Renamed my iPod as 'the titantic' so when I plug it in it's says 'the titantic is syncing.'
I told you I was good to drive
dumbass I drove... you sat in the passengers seat and steered with a paper plate
At McDonald's last night the guy gave you the wrong kind of McFlurry, so you screamed at him, "YOU MCFUCKED UP."
my math teacher staples burger king applications to failed tests
Sex on bubble wrap = best decision ever.
I accidentally had sex with my boyfriend's twin last night...and he didn't stop me.
How was it?
Fantastic, but that's not the point.
I thought it was weird that her dad told me to finish and get out after he walked in on us. I like him
I would do horrible things to your vagina.
Prove it.
he said he didn't have a condom.
and you said?
that that's fine cause i was ready to be a mom. yeah - he magically had a condom he forgot about after that.
so I was just driving high and I stopped to let a pinecone cross the road because I thought it was a hedgehog.
Just woke up wearing a top hat and simpsons boxers. i also found more money in my wallet then what i had before going out, about $1000 more
I was just told by a cop that my party was the most epic party they ever crashed
I remember going home with 2 girls. Woke up with 4.
i went to disney world today with my friends, met snow white, then saw her later at a bar. she is naked next to me in her bed, passwed out. when you wish upon a star...
i just walked into a room at this party and someone yelled "dibs!"...
We didn't have a blender for the margaritas, so she tried to use the garbage disposal and wasted half a handle of my grandpa's good tequila.
I think I wrote "thanks for the free alcohol!!!" in their wedding guest book and I'm almost positive I signed my name
You told me to pour the Gatorade on you "like Flashdance"
wore my lacy blue thong that says "hello there" across the front today for my gynecologist appointment.
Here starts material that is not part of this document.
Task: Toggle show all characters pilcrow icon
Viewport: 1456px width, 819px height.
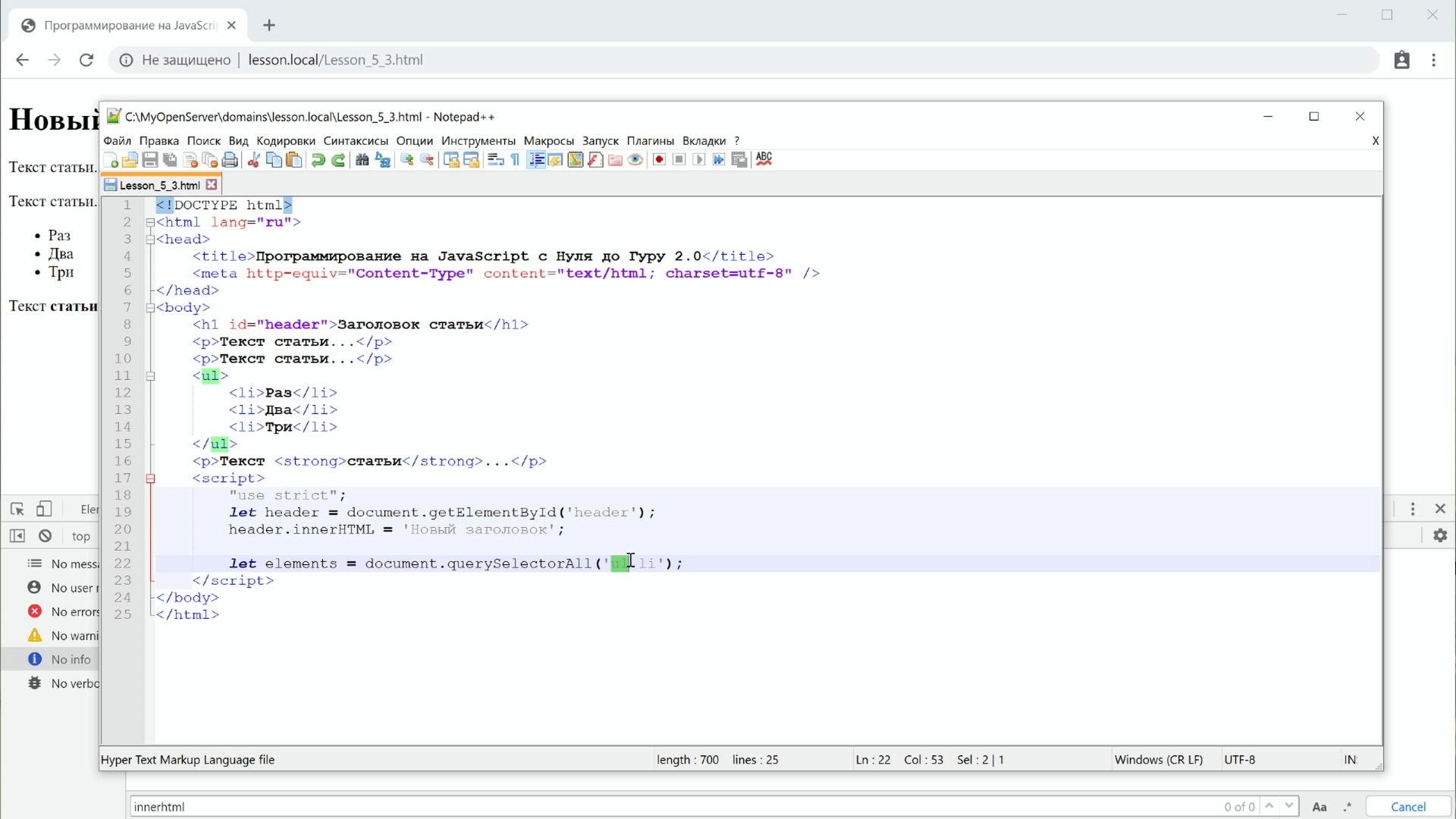Action: click(x=516, y=160)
I live to make people uncomfortable
The port-a-pottys are knocked over so I have nowhere to sleep.
You drunk dialed me and told me to jump out of my second story window so I could give you head. I almost considered it.
I forgot my id and a man called soup is buying me vodka.
Tell me you didn't have sex with my dad.
I broke stuart's oven and showed up to the party with a squirrel.
using the campers leftover pizza money at the bar. Definition of great counselors right here.
I've woken up in some weird places in my lifetime, but never in a tent in my own garage.
Omg you had literally better be on fire, drowning, and being crucified all at the same time to be calling me at 7:30 in the goddamn morning.
Ps, did you know if you google "drunk jenga", you're the first image that shows up?